Cosmovisión de la Guerra Fría Tecnológica

USA VS CHINA

Recientemente conocíamos la noticia de que ciberdelincuentes chinos clonaron y utilizaron de forma activa como herramienta ofensiva una unidad de ciberseguridad con sede en Estados Unidos llamada Equation Group. El grupo de ciberdelincuentes chino puso en funcionamiento el clon APT31 entre 2014 y 2017, tres años antes de que el grupo fuera descubierto, según informa ‘Check Point Research’.

Este ataque informático es una muestra más del nuevo mundo al que nos han traído las revoluciones tecnológicas. Y este nuevo mundo no está exento de guerras civiles y también a nivel global. 

Una vez terminada la II Guerra Mundial los dos grandes sistemas políticos plantearon un nuevo orden geopolítico, dividido en dos bloques separados por el Telón de Acero. Esa separación se perpetuó hasta el 9 de noviembre de 1989, día de la caída del Muro de Berlín.

La caída de la URSS no libró al mundo de un gigante comunista y China siguió su increíble y exponencial crecimiento, que dura hasta nuestros días.

Estados Unidos declaró la guerra a China mediante la prohibición de redes sociales de propiedad china como TikTok y, como especial detonante, actúo la batalla judicial de la Justicia norteamericana contra la tecnológica Huawei, por robo de secretos comerciales, obstrucción a la justicia, fraude bancario y por saltarse las sanciones estadounidenses contra Irán.

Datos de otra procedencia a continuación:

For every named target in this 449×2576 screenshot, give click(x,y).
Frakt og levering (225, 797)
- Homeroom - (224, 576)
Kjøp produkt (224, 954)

Ese fue el comienzo del choque entre dos modelos antagónicos: Silicon Valley vs Shenzen. Los californianos enarbolan la bandera de la innovación y el desarrollo tecnológico basados en una importante inversión privada. El modelo Shenzen, por su parte, ha crecido al amparo de la protección estatal, la transferencia forzosa de tecnología de las multinacionales que quieren hacer negocios en el país y cuantiosa mano de obra barata y formada.

¿Y quién va ganando en el control por Internet? Pues si de tráfico global se tratase no cabe duda de que los asiáticos van muy por delante. Un 19% del volumen del tráfico de internet a nivel mundial procede de China mientras que EEUU aporta “sólo” el 4,5%.  Aunque cabe destacar que China, como estado totalitario que es, se sirve de armas de control y ha erguido una nueva muralla que impide al acceso a sites como Twitter, Facebook o Google, que sufren bloqueos. 

Ese denominado “Great Firewall” provoca que toda Big-Tech norteamericana tenga  su homóloga en el gigante asiático. Google frente a Baidú es el máximo exponente pero cualquier popular plataforma que se imaginen tiene su versión china. 

Empresas más valiosas de la tecnología americana
Valor en millones de euros

La guerra comercial entre las grandes tecnológicas ha desplazado a las armas y el control por la presencia en la World Wide Web es uno de los principales objetivos de las grandes potencias para controlar la estrategia geopolítica y, en definitiva, generar una mayor riqueza.

Por ello cada vez que en el tablero de esta nueva Guerra Fría alguien mueve una pieza la Bolsa se mueve en direcciones opuestas. La pandemia ha provocado que el lado alcista  lo encabecen las empresas que facilitan el trabajo y ocio en el hogar (casos de Amazon, Apple, Netflix o Microsoft). Los vetos estadounidenses frenan la economía china, pero cada vez los efectos son menores, pues cada segundo que pasa China es más poderosa, independiente y autosuficiente. 

Empresas más valiosas de la tecnología China
Valor en millones de euros

Y esta nueva Guerra Fría, que no deja de ser un enfrentamiento comercial y económico, ¿qué papel juega España?

Es cierto que la crisis empuja a los españoles a la consumición de bienes y servicios chinos, sin embargo, Estados Unidos tiene un cuasi monopolio difícil de perder. Esta batalla posmoderna la gana quien controle nuestros dispositivos móviles e informático, y en eso todavía van por delante los estadounidenses.

En definitiva, al igual que la llamada Guerra Fría nunca tuvo un claro vencedor, esta vez tampoco pasará, ni Estados Unidos ni China ganarán, pero sí habrá un claro perdedor: Europa.